A question to anyone with knowledge of how the NSWCA rules work, how do 640 players play normal ratings, when there are only 448 on the Members list eligible to play in tournaments?Your maths appears to be flawed.
There is currently 452 members listed and another 97 listed as "Non-Members Registered Players. It explicitly notes on the webpage that the this category "Allows rating of NSW based non NSWCA events".

The 640 figure and indeed the 720 Ian mentioned obviously includes includes juniors.

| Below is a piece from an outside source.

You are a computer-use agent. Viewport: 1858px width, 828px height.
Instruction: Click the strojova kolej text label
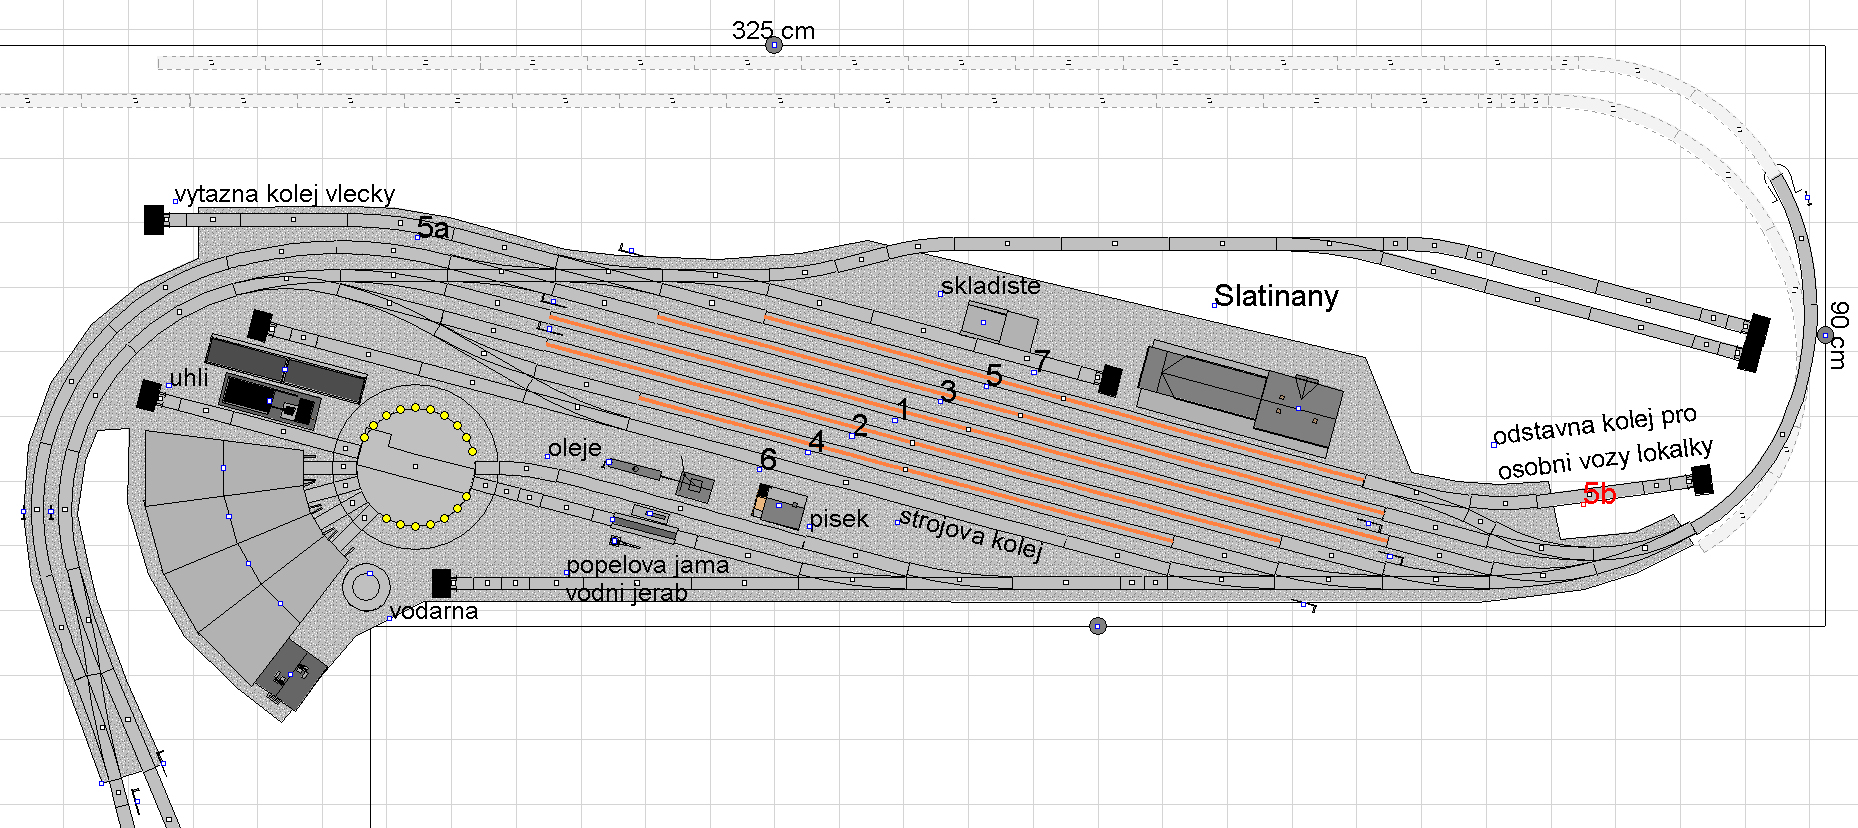(x=971, y=534)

If it is as I think, that there 152 players who only play in club events, why are these people given the privilege of a rating if they aren't financial members?They pay the "Non-Members Registered Players" fee. You should be fully aware of this as you were in attendance at the AGM when it was introduced.

Ian Rout
03-10-2008, 04:24 PM
Obviosuly not, otherwise it would not be showing a total for NSW of 720 when the individual categories clearly add up to more that that.Yes, the "Both" is those who are on both of the Normal and Rapid lists, so Total = Normal + Rapid - Both.

Phil Bourke
03-10-2008, 04:58 PM
Obviosuly not, otherwise it would not be showing a total for NSW of 720 when the individual categories clearly add up to more that that.
Your maths appears to be flawed.
There is currently 452 members listed and another 97 listed as "Non-Members Registered Players. It explicitly notes on the webpage that the this category "Allows rating of NSW based non NSWCA events".

The 640 figure and indeed the 720 Ian mentioned obviously includes includes juniors.
They pay the "Non-Members Registered Players" fee. You should be fully aware of this as you were in attendance at the AGM when it was introduced.
Lower the disdain there :) Just because I was present when it was introduced doesn't preempt any full awareness of it. I admit that I am very new to all these intricacies of chess administration. In time I may become more conversant with them :)
Like a lot of things, figures get bandied around and in trying to keep track of it all, one gets confused. At least, I do :)
But moving along, or to be more precise, returning to the original question. Given yours and Ian's assurance (btw, thanks for that), I now have two figures that aren't in agreement, according to the NSWCA Memberslist, there are 549 registered and active players (? Just in case my maths is flawed again). Yet according to the rating list, there are 720 active players, i.e. Players who have played a rated game. So my original question stands unanswered.

Bill Gletsos
03-10-2008, 05:08 PM
Lower the disdain there :) Just because I was present when it was introduced doesn't preempt any full awareness of it. I admit that I am very new to all these intricacies of chess administration. In time I may become more conversant with them :)
Like a lot of things, figures get bandied around and in trying to keep track of it all, one gets confused. At least, I do :)
But moving along, or to be more precise, returning to the original question. Given yours and Ian's assurance (btw, thanks for that), I now have two figures that aren't in agreement, according to the NSWCA Memberslist, there are 549 registered and active players (? Just in case my maths is flawed again). Yet according to the rating list, there are 720 active players, i.e. Players who have played a rated game. So my original question stands unanswered.There are some adults not on the list whose club has agreed to pay the necessary fees. (20 to 30).

The others are juniors or adult players (these adults are less than a dozen in total form an event run last year but rated this year). In either case membership is not a requirement.